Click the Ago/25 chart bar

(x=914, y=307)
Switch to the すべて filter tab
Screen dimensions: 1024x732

---

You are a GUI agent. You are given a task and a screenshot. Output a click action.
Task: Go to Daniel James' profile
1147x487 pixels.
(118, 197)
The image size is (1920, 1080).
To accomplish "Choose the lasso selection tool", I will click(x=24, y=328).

» Problem statement
Rewrite the entries from the line containing "The image size is (1920, 1080)." through the line containing "will click(x=24, y=328).", renaming "lasso selection tool" to "rectangular marquee tool" and leaving everything else unchanged.

» Answer in full
The image size is (1920, 1080).
To accomplish "Choose the rectangular marquee tool", I will click(x=24, y=328).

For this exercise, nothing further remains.